| Source passage |
American film director

Felix Gary Gray (born July 17, 1969) is an American director and producer. Gray began his career as a director on numerous critically acclaimed and award-winning music videos, including "It Was a Good Day" by Ice Cube, "Natural Born Killaz" by Dr. Dre and Ice Cube, "Keep Their Heads Ringin'" by Dr. Dre, "Waterfalls" by TLC, and "Ms. Jackson" by Outkast.

Gray made his feature film directorial debut with the comedy Friday (1995). He has since directed the films Set It Off (1996), The Negotiator (1998), The Italian Job (2003), Be Cool (2005), Law Abiding Citizen (2009), and Straight Outta Compton (2015). He also directed the eighth installment of the Fast & Furious franchise, The Fate of the Furious (2017), which is one of the highest-grossing films of all time.

==Career==
In high school, Gray laid out a plan to work in the film industry as an assistant and direct his first feature by age 45. He started working as soon as he left high school, first as a camera operator on programs such as Screen Scene. He had a bit part in the 1989 comedy Major League. He got his first chance to direct with music videos, starting with a video for the hip-hop group WC and the Maad Circle (WC was a former classmate of his). In 1993, he directed the music video for Ice Cube's "It Was a Good Day". The video is a literal adaptation of the lyrics. He would go on to direct subsequent videos for Ice Cube, as well as artists such as Cypress Hill, Outkast, Dr. Dre, and Queen Latifah. At age 26, Gray directed his first film, the buddy stoner comedy Friday with rapper-producer Ice Cube (who co-wrote the film based on his experiences in Los Angeles) and Chris Tucker. Next, he directed the film Set It Off, with Jada Pinkett and Queen Latifah. He then directed The Negotiator, which starred Kevin Spacey and Samuel L. Jackson; the film earned Gray Best Film and Best Director awards at the 1998 Acapulco Film Festival.

| Provided material |
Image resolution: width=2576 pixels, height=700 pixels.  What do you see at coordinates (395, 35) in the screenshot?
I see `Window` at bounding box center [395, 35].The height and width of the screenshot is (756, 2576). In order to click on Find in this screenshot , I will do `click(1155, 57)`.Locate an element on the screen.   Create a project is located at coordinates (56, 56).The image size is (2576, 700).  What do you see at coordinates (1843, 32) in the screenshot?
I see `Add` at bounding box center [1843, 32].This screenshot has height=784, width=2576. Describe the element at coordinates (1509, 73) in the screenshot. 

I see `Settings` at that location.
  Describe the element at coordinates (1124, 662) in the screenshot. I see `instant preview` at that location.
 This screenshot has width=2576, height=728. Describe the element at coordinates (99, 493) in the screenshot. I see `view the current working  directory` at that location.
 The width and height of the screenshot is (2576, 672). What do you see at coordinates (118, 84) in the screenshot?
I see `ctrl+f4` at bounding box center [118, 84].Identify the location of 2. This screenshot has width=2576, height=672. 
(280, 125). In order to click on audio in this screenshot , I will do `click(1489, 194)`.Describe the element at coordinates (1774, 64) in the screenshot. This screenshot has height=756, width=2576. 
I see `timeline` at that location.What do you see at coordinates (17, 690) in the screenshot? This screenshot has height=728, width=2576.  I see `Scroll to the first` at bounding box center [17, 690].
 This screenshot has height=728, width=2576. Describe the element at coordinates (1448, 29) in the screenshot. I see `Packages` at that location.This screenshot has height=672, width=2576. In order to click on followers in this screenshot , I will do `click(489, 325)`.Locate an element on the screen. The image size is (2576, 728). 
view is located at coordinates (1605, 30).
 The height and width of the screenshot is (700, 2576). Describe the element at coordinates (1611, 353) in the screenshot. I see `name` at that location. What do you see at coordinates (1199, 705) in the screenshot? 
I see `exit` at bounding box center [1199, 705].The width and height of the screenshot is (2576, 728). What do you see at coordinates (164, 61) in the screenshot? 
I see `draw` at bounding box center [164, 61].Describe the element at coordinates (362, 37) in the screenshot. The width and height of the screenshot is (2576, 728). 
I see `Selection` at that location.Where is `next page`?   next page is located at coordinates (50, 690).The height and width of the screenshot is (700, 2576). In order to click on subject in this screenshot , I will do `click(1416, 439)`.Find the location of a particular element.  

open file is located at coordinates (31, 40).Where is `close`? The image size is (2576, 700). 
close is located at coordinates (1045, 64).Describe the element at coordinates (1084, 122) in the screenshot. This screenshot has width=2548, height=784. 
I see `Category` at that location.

| Assigned task |
Pick up the F. Gary Gray passage after its last sentence and carry it on. The records have no connection to the text about F. Gary Gray.

| Exercise output |
Gray directed The Italian Job, a 2003 action-thriller starring Charlize Theron and Mark Wahlberg. Gray garnered the Best Director award at the 2004 Black American Film Festival for his work on the film, which surpassed the $100 million mark in the domestic box office. His next film was A Man Apart, an action thriller starring Vin Diesel. He would later direct Be Cool, an adaptation of Elmore Leonard's novel of the same name. The John Travolta vehicle was panned by critics but grossed over $95 million worldwide.

He then directed the thriller Law Abiding Citizen, starring Jamie Foxx and Gerard Butler and written by Kurt Wimmer. The film grossed over $100 million worldwide. Gray received the Ivan Dixon Award of Achievement from the Black Hollywood Education and Resource Center and was named one of the "50 Best and Brightest African Americans Under 40" by Black Enterprise magazine. He was honored by the African American Film Critics Association with their 2004 Special Achievement Award and was recognized by the Artist Empowerment Coalition with the Artist Empowerment Award that same year. He also received the Pioneer Director award from the Pan-African Film and Arts Festival in 2010.

Gray directed the 2015 drama Straight Outta Compton, a biographical film about the rap group N.W.A. In 2017, Gray directed The Fate of the Furious, the eighth film in the Fast & Furious franchise, which was released on April 14, 2017. Both films set the record for the best opening by an African-American director; The Fate of the Furious became the first film directed by an African-American to gross more than $1 billion.

Gray was given a star on the Hollywood Walk of Fame on May 28, 2019. During the next month, his film Men in Black: International was released.

In April 2019, it was revealed that Gray would direct an adaptation of the video game franchise Saints Row, with a screenplay written by Greg Russo. In September 2021, it was announced that he would direct the heist film Lift starring Kevin Hart for Netflix.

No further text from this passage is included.